A local appeal to 'Aladdin'
THE blue genie asks Aladdin in Cantonese: ''Did you call me?'' The question generated instant giggles among the young audience in the cinema. Even a seven-year-old would not miss the pun: in Hongkong, to 'call' someone means to page that person.
This is Walt Disney's made local. Aladdin , the company's latest animation blockbuster and the world's highest-grossing cartoon, has just hit town with a Cantonese version that translates this mythical Middle Eastern fairytale into a culture much closer to home.
In South East Asia, Aladdin has been rendered into Cantonese, Korean and Indonesian, and voices in Mandarin, Thai and Japanese are on the way.

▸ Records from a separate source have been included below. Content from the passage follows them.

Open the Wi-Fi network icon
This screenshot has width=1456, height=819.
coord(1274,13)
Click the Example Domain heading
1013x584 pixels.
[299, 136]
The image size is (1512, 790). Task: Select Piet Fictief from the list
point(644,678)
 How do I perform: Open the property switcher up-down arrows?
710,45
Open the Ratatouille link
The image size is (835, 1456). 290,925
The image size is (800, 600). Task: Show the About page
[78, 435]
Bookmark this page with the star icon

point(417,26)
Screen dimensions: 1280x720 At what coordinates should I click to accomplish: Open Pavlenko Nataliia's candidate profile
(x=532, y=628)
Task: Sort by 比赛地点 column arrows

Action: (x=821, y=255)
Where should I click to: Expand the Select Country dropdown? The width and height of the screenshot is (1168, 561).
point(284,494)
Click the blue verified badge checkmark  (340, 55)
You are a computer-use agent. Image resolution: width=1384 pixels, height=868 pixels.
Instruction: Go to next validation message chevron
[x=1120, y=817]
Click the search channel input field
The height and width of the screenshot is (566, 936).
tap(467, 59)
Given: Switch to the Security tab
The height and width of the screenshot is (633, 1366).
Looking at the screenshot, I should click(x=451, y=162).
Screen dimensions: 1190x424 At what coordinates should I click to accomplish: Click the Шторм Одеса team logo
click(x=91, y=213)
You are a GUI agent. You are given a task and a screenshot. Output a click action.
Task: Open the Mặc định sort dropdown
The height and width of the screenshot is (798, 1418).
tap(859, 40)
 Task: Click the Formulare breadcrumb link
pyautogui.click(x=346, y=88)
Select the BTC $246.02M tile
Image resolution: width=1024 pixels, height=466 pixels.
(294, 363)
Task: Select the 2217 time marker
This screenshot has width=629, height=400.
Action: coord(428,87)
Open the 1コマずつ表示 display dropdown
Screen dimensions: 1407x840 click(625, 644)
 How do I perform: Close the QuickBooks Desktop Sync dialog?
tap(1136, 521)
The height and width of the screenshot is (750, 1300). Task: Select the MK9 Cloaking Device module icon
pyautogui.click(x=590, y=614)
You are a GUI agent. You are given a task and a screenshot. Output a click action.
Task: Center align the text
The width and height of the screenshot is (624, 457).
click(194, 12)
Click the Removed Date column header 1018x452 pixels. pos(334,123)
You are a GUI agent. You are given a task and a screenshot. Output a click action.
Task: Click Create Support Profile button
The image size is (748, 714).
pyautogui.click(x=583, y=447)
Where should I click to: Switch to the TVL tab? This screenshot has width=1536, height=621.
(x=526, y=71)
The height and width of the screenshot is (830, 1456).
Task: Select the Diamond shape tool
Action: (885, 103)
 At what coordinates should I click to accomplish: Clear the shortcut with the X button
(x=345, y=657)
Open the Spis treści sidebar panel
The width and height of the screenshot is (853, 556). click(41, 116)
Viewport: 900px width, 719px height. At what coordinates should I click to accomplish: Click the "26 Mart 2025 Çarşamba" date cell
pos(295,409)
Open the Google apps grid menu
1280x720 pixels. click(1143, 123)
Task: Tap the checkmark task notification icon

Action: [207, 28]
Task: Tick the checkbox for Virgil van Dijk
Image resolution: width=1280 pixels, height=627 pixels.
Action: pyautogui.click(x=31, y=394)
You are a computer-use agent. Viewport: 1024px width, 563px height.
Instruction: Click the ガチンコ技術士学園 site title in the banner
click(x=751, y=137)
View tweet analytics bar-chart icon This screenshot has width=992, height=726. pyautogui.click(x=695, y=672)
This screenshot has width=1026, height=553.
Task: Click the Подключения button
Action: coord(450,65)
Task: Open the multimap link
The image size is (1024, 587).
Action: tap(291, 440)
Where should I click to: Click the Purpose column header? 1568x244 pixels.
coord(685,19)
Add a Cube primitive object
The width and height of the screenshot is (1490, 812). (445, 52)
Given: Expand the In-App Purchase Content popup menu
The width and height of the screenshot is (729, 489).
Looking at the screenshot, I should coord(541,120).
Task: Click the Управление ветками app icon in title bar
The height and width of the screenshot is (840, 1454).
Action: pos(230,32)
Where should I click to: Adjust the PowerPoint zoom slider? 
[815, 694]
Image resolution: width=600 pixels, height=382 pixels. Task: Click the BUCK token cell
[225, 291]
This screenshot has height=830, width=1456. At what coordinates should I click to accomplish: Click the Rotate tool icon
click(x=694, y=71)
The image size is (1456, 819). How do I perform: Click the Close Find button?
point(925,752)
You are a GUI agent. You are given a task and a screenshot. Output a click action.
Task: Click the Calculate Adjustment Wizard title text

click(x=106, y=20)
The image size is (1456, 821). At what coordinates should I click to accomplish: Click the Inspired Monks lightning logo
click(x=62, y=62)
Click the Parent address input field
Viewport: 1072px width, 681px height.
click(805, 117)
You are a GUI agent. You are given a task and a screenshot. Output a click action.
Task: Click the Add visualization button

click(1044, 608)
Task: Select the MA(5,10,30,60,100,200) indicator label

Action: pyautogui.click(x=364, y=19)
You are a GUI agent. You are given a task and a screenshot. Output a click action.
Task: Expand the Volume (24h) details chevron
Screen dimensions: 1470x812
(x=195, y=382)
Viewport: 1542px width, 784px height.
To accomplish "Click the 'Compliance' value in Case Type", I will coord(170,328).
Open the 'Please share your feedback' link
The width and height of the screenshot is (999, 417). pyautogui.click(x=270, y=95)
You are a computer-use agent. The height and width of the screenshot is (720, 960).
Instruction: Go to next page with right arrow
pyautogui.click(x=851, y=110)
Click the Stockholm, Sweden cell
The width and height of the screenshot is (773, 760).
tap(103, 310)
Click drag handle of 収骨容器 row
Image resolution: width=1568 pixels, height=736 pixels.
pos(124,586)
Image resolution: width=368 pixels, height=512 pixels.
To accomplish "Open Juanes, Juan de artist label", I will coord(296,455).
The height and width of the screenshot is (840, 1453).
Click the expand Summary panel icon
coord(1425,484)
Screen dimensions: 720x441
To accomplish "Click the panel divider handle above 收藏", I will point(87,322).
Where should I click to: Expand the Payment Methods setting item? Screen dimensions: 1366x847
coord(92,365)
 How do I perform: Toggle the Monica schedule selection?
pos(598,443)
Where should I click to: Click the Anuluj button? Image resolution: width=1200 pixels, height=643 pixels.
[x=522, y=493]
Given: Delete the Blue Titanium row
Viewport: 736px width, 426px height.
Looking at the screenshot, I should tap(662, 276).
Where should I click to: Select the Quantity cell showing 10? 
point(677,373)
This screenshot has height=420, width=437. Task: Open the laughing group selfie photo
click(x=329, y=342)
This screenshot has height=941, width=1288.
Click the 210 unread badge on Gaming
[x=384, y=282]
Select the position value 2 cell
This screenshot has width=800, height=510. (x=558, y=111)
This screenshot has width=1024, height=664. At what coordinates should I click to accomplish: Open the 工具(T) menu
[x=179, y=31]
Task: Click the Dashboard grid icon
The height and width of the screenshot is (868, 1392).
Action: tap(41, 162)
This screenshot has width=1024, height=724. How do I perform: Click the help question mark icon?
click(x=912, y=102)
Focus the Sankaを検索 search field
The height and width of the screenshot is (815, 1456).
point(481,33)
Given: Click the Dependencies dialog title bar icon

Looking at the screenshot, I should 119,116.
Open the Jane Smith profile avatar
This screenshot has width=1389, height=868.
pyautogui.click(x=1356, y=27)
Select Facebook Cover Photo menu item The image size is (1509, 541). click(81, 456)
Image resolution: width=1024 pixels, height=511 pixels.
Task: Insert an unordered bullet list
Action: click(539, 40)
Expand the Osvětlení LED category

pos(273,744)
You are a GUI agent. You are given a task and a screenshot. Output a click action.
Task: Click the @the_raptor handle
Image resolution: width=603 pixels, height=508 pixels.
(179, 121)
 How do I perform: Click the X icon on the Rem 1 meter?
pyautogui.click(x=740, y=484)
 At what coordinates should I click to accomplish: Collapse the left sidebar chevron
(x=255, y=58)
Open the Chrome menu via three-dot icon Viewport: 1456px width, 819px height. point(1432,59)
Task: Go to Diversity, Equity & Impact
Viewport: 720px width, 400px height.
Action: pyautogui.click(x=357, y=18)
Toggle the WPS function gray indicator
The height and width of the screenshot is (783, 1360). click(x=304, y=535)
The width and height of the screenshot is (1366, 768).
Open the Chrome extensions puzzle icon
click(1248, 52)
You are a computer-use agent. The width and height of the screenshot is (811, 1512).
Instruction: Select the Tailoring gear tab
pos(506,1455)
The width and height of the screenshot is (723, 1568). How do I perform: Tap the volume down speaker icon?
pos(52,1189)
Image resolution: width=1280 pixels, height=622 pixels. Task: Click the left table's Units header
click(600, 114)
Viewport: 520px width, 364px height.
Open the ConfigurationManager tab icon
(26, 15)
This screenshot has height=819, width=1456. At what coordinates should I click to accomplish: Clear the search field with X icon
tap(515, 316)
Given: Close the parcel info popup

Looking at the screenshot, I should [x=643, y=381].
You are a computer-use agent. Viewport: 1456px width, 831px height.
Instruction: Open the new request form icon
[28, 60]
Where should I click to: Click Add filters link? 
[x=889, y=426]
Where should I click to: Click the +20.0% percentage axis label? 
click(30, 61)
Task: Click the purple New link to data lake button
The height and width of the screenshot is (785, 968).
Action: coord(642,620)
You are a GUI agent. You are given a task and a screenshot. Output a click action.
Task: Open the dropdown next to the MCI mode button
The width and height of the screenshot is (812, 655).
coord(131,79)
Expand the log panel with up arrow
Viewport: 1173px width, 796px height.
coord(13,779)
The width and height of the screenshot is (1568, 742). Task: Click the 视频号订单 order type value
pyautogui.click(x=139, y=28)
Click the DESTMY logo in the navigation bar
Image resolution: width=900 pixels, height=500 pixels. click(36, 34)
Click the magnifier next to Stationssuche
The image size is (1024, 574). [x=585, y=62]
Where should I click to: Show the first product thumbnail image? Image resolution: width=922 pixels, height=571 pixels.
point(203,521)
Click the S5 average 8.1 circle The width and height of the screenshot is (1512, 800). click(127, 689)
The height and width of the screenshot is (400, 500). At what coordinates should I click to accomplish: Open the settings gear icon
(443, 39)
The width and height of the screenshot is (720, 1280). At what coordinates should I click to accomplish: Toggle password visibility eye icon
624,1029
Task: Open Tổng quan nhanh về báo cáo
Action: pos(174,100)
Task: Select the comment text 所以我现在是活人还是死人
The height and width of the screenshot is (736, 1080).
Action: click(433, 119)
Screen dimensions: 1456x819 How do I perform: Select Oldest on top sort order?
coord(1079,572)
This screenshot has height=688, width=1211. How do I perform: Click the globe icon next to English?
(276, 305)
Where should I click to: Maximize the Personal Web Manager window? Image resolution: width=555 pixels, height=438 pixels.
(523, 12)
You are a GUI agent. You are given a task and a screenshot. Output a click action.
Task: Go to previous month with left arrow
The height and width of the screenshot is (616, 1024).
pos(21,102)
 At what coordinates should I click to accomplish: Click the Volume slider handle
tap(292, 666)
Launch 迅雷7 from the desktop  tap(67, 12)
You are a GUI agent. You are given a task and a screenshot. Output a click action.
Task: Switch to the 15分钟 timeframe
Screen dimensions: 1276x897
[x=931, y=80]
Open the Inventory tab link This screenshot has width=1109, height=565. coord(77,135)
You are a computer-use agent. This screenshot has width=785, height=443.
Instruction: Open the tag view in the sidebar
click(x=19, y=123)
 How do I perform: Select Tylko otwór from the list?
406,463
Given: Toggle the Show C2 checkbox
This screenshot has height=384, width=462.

But Aladdin had posed more challenges than its predecessors, said John Woo, creative dubbing manager at Walt Disney (HK).
For one thing, the voice-acting genius of Robin Williams has made the genie of the lamp a hard one to match in Cantonese.
The lovable blue giant takes on a full array of personalities as he dazzlingly changes his shapes in bullet pace. From cabaret performer, he transforms into a waiter, juggler, air-hostess on the magic rug, a lamb ... to name a few.
The job fell on Bunns Ng Kam-yuen, a producer at Asia Television (ATV).